Tally the lines in these records that hold the string "computer", and reply with the number alone.

Start of Records for this task

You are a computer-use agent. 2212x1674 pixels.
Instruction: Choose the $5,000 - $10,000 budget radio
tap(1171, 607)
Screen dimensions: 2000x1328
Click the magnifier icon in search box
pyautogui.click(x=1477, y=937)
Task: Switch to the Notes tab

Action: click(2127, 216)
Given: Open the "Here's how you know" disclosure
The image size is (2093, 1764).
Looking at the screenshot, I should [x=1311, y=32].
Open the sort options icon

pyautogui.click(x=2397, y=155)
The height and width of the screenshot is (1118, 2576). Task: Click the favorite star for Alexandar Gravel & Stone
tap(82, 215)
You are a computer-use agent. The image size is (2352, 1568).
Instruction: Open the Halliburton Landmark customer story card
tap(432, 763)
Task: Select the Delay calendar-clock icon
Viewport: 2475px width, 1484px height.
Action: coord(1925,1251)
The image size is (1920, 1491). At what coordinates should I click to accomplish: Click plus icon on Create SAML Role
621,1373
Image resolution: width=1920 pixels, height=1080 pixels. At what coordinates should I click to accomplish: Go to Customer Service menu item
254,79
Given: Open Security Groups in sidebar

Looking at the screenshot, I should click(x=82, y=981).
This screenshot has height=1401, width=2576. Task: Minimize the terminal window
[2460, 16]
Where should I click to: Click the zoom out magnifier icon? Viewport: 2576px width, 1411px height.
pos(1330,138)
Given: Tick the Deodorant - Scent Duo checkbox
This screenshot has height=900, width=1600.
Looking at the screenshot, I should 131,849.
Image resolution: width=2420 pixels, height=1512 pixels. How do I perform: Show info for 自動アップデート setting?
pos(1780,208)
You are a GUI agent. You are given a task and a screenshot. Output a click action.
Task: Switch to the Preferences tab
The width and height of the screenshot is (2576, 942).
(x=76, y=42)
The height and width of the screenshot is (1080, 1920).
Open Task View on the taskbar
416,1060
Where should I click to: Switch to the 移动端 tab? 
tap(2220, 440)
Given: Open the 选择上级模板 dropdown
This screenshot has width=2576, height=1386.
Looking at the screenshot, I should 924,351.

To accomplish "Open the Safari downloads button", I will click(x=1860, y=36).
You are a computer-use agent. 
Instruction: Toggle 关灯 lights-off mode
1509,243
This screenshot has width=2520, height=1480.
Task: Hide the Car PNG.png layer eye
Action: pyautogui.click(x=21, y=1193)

End of Records for this task

## Reply
3